ALL THE SPEECHES WERE FILMED AND WILL BE AVAILABLE ON THIS WEBSITE SHORTLY.

Here is how we started the afternoon..

Opening Speech by Chairman, Edward Spalton.

We held our Annual General Meeting for members this morning, so it is a pleasure to welcome friends from the wider independence movement this afternoon to exchange views and to hear from our distinguished panel of speakers. CIB was founded in 1969 before we joined the EEC and has always been a cross-party organisation, comprising a wide range of political views but always united in the aim of restoring democratic self-government and independence to our country. In 1972, in spite of valiant efforts by our founders, we failed to stop the passing of the European Communities Act by a slim majority of 8 votes. What a lot of trouble we would have saved ourselves, if only we could have persuaded those few MPs to do their true duty by their country!

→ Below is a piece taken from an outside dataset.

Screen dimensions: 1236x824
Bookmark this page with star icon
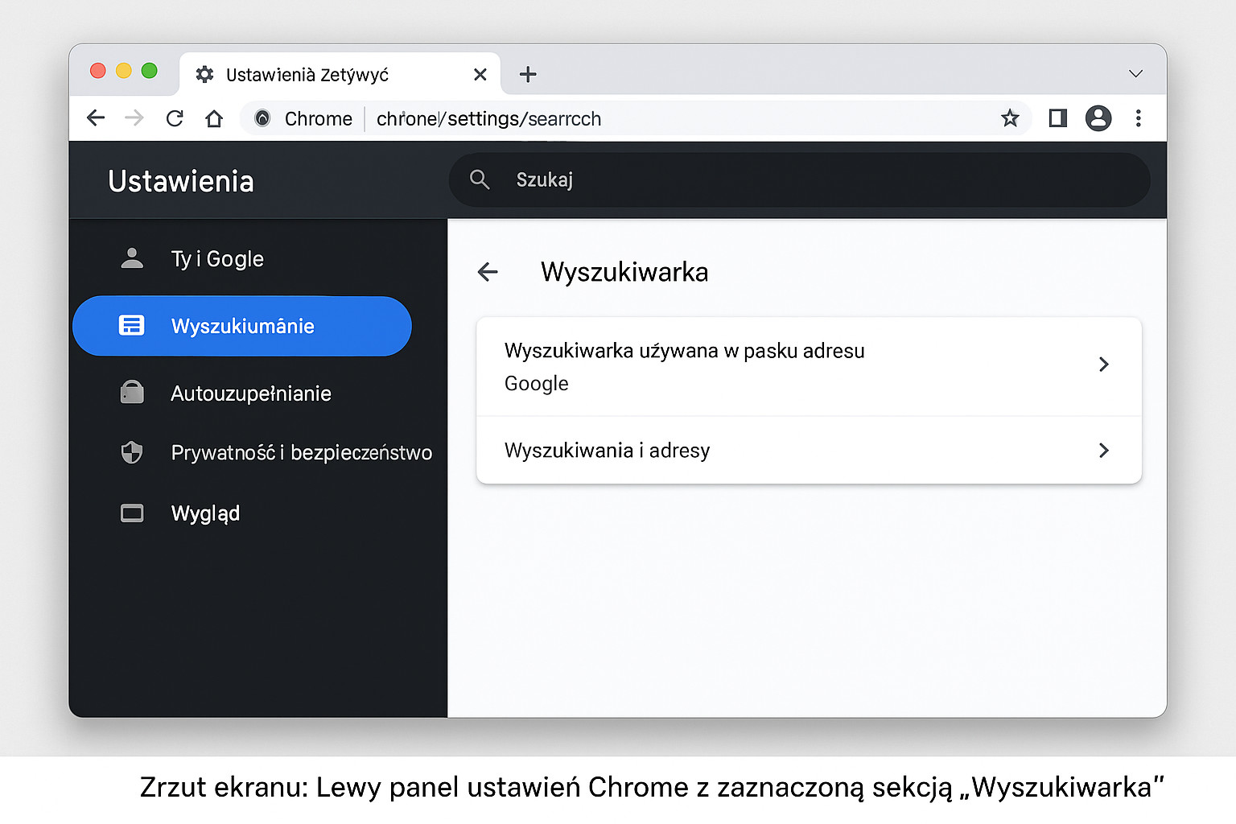(x=1010, y=118)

Last year I remarked that this year’s rally would be the last one held under our EU captivity, as the government had served the Article 50 Notice and, in accordance with its terms, the treaties would cease to apply from 29th March 2019 at the latest. But I had to add “unless the European Council in agreement with the member state concerned unanimously decides to to extend this period” (clause 3, `Article 50).

Well, it appears that the government and European Council have so decided in principle on an extended “transition” period of another twenty one months which can be further extended by joint agreement. So this 48th annual meeting and rally of the Campaign for an Independent Britain will not be the last one under de facto subjection to the EU’s laws even if the Article 50 Notice period has de jure expired.

The newsletter before this rally went to members before the announcement of this development, which was rather less triumphal than the press and media reports suggested – more just a matter of “kicking the can down the road”. Of recent months I have found Private Eye’s “Brussels Sprouts” column very concise and accurate. The most recent (No 1467 p 11) sums things up very well

….the impression of a breakthrough on all things from future trade to the 21 month transition is false: a deal is no closer and the Northern Irish border question is as vexed as ever….

.In substance, the Irish border dispute has always appeared synthetic: officials on both sides have recognised the reality of the new land border from the start…. While the EU argues that Northern Ireland must remain aligned with the EU on goods to avoid border controls and Brexiteer “ultras” claim that HM Revenue and Customs can solve everything with an electronic pre-clearance system, UK ministers accept that this would not obviate the need for border inspections ….A hard border in other words.

..Having said that “no British prime minister could ever agree to” the EU’s “backstop”, the prime minister quietly accepted it, should the two sides fail to agree a better arrangement…..

That has been the pattern with the Article 50 process: the EU tables a proposal that is angrily rejected, then quietly quietly and substantially agreed to later. With the EU making the running on almost every thorny subject, it’s no surprise that Davis & co are chasing the game”.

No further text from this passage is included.